### Task details
Among the lines below, the one containing "Where should I click to: Pop" opens the range and the one containing "The width and height of the screenshot is (947, 538)." closes it. Print that range exactly, without the pictures.

Records from a data collection:
========================================================================

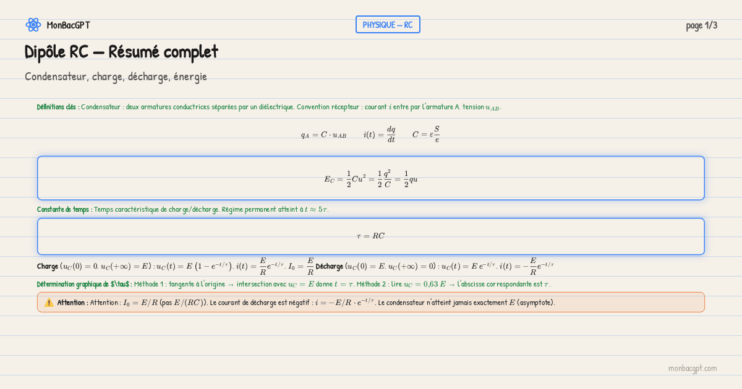Click the warning triangle icon
This screenshot has width=742, height=389.
point(49,303)
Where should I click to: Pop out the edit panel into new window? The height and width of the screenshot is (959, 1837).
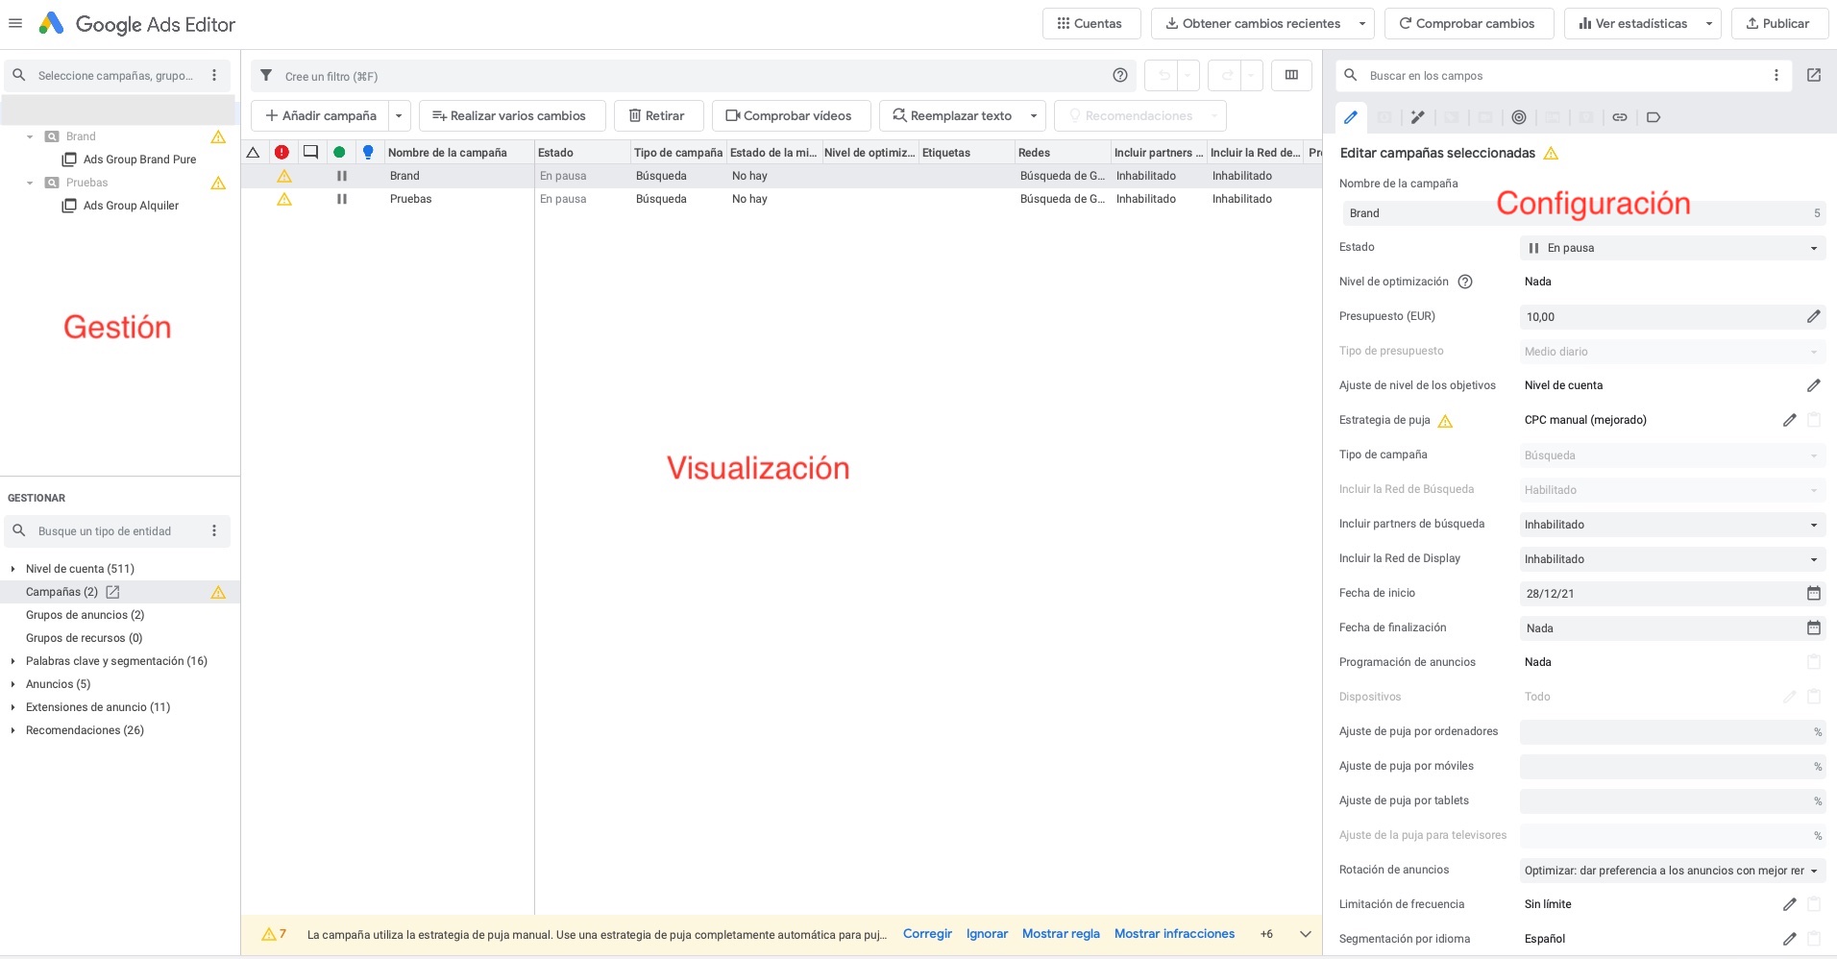click(1813, 75)
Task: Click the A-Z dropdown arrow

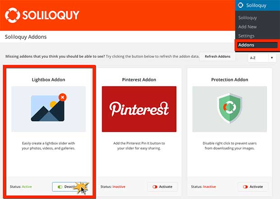Action: point(272,58)
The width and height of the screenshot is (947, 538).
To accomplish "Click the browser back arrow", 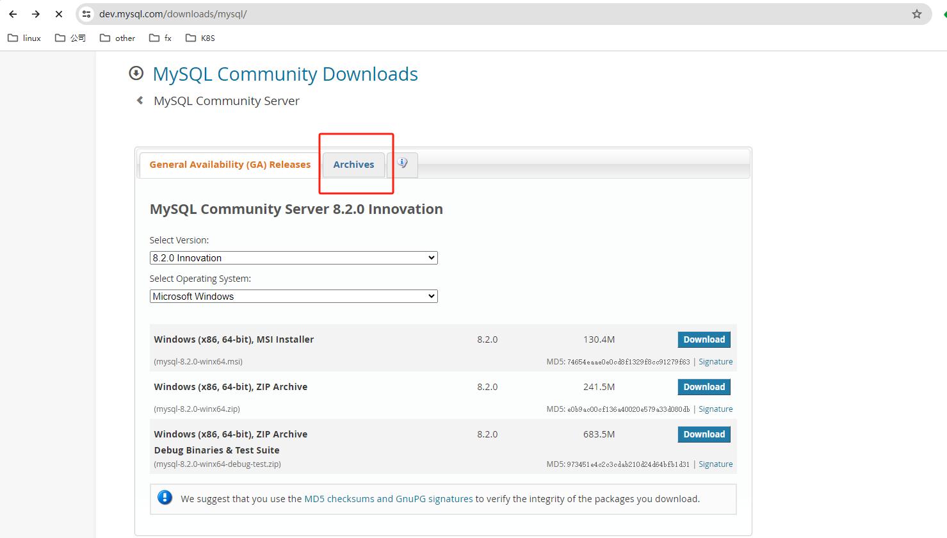I will (13, 14).
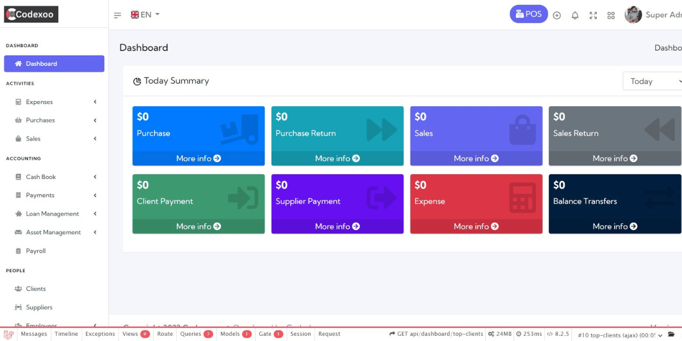Select Suppliers from the People section
Viewport: 682px width, 341px height.
pos(38,307)
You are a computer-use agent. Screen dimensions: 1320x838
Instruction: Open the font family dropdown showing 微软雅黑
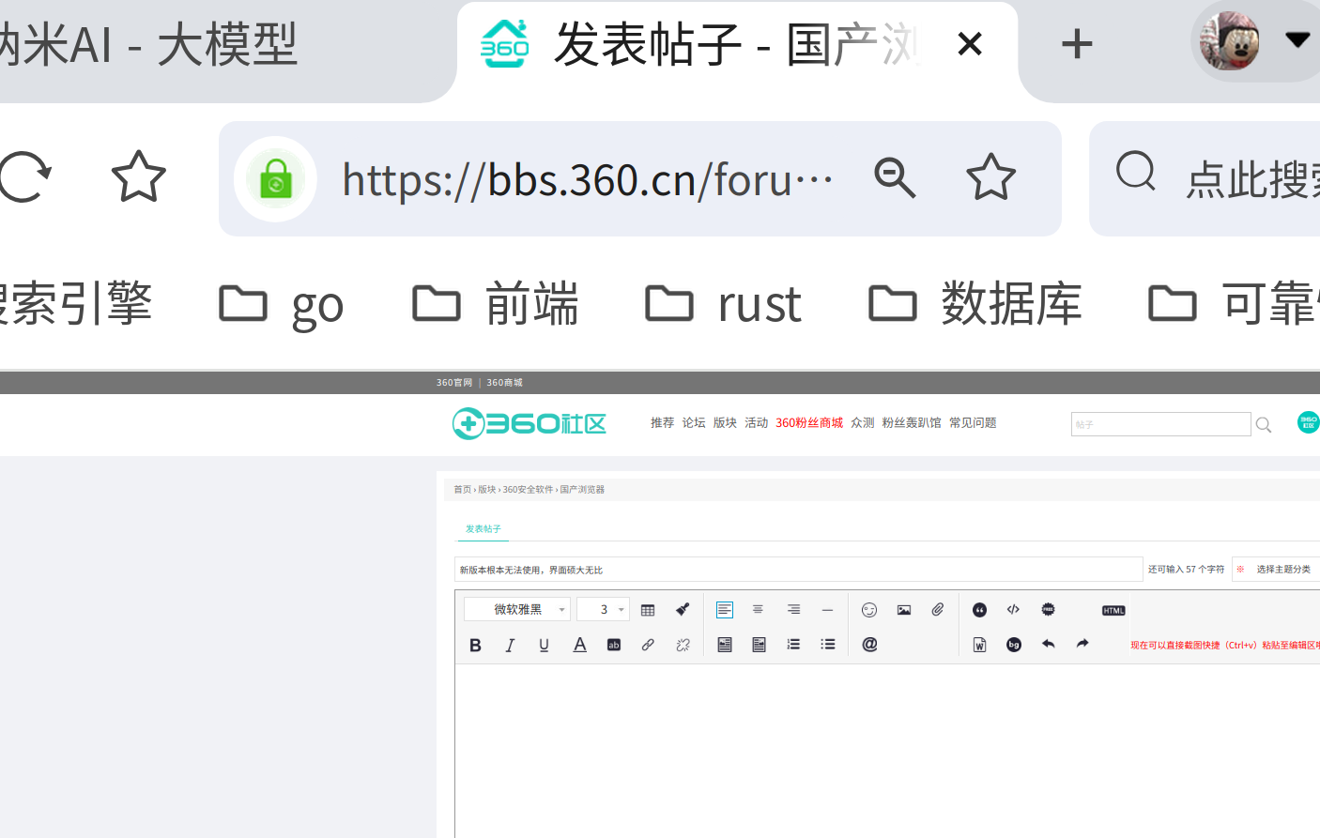pyautogui.click(x=516, y=609)
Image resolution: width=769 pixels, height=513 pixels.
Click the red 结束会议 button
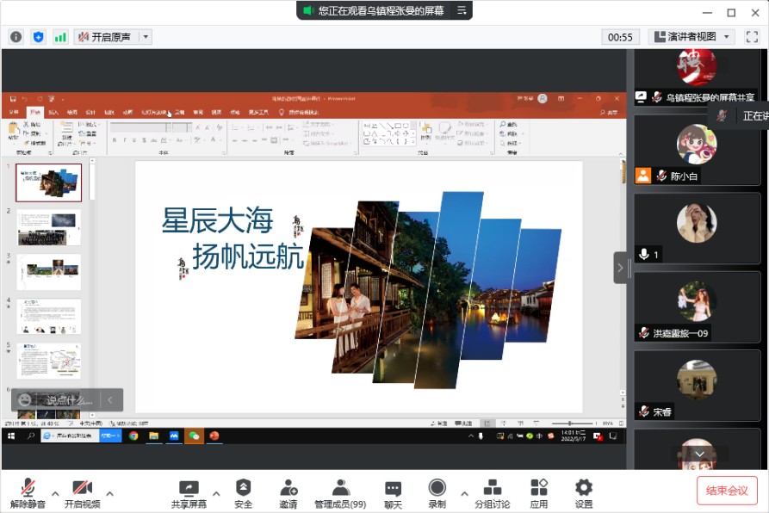click(x=727, y=491)
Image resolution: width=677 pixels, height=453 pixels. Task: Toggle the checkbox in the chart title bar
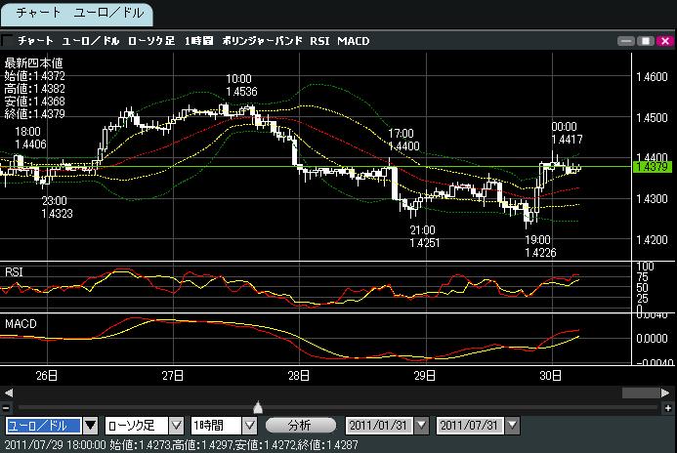[9, 41]
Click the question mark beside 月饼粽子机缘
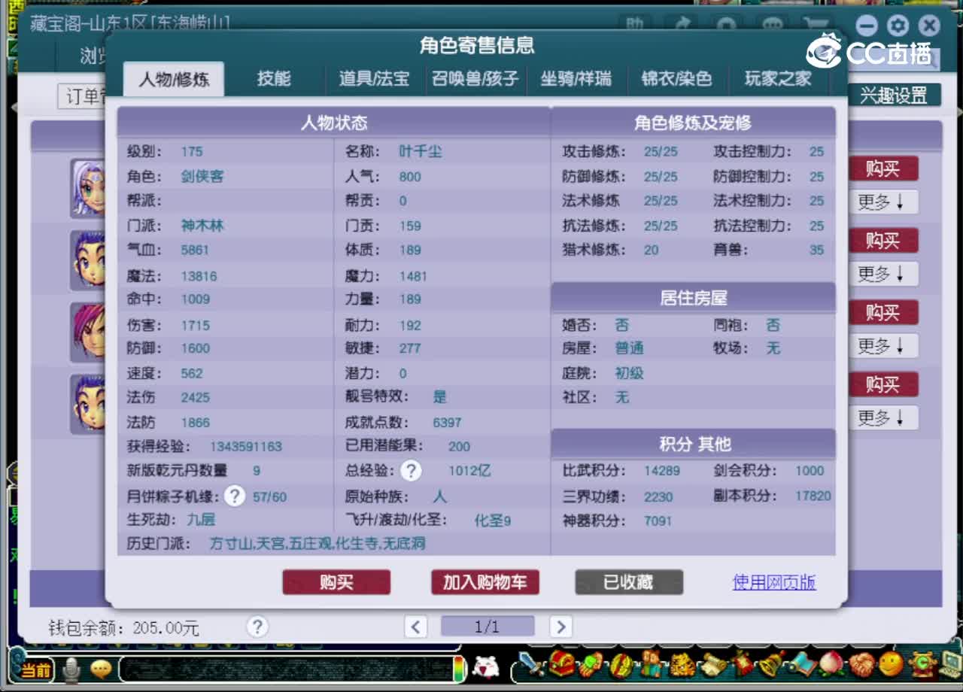The width and height of the screenshot is (963, 692). (234, 496)
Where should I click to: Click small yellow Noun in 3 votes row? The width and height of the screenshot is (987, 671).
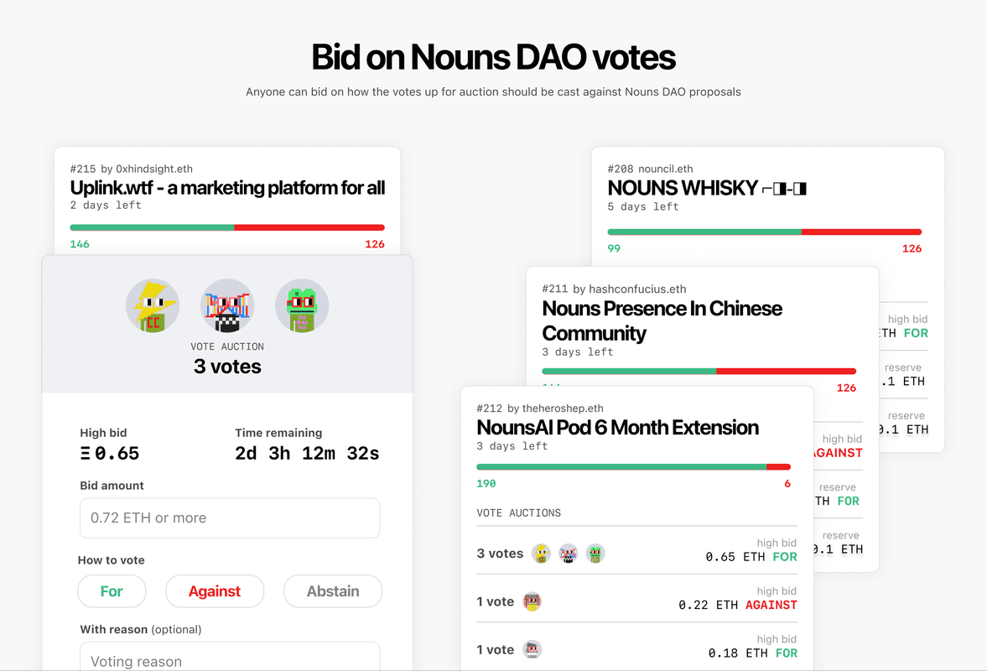point(542,554)
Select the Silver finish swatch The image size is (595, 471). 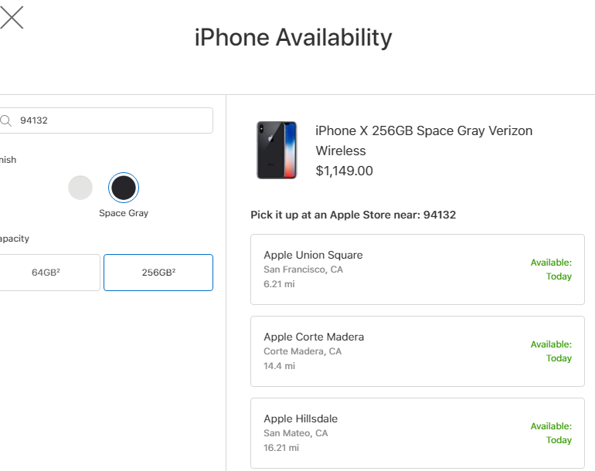[80, 188]
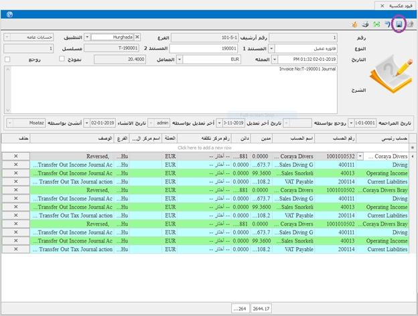The width and height of the screenshot is (418, 316).
Task: Delete the first journal row with X
Action: 15,156
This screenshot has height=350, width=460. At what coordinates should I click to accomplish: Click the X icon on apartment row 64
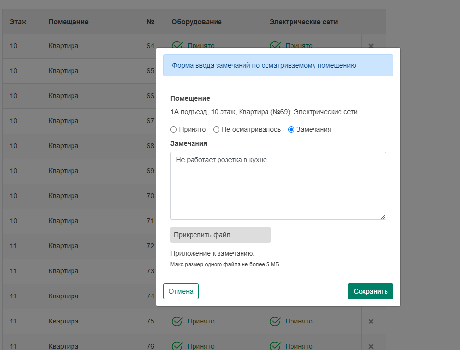pos(371,46)
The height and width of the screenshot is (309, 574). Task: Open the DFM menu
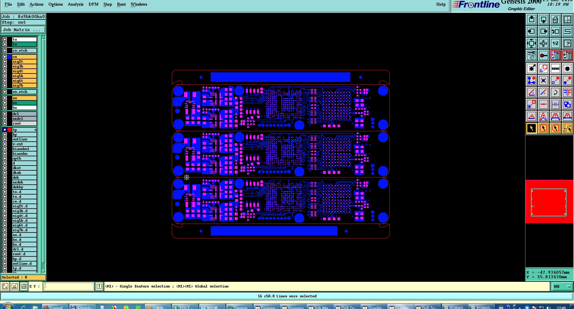[94, 4]
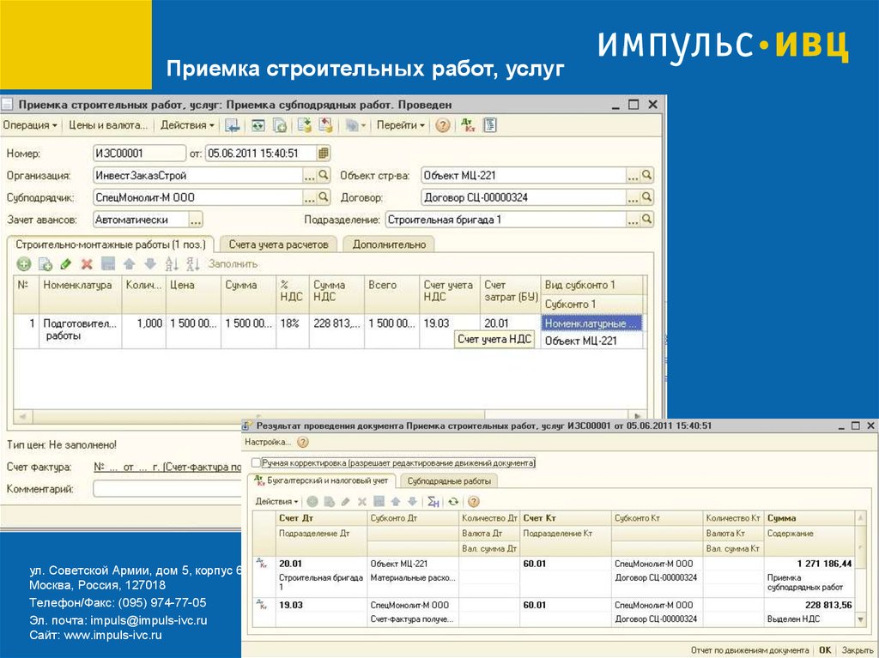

========================================================================

### Result of this task
Where should I click to: Pop out the edit panel into new window? The height and width of the screenshot is (959, 1837).
click(1813, 75)
Task: Click the A-Z dropdown arrow

Action: point(272,58)
The width and height of the screenshot is (947, 538).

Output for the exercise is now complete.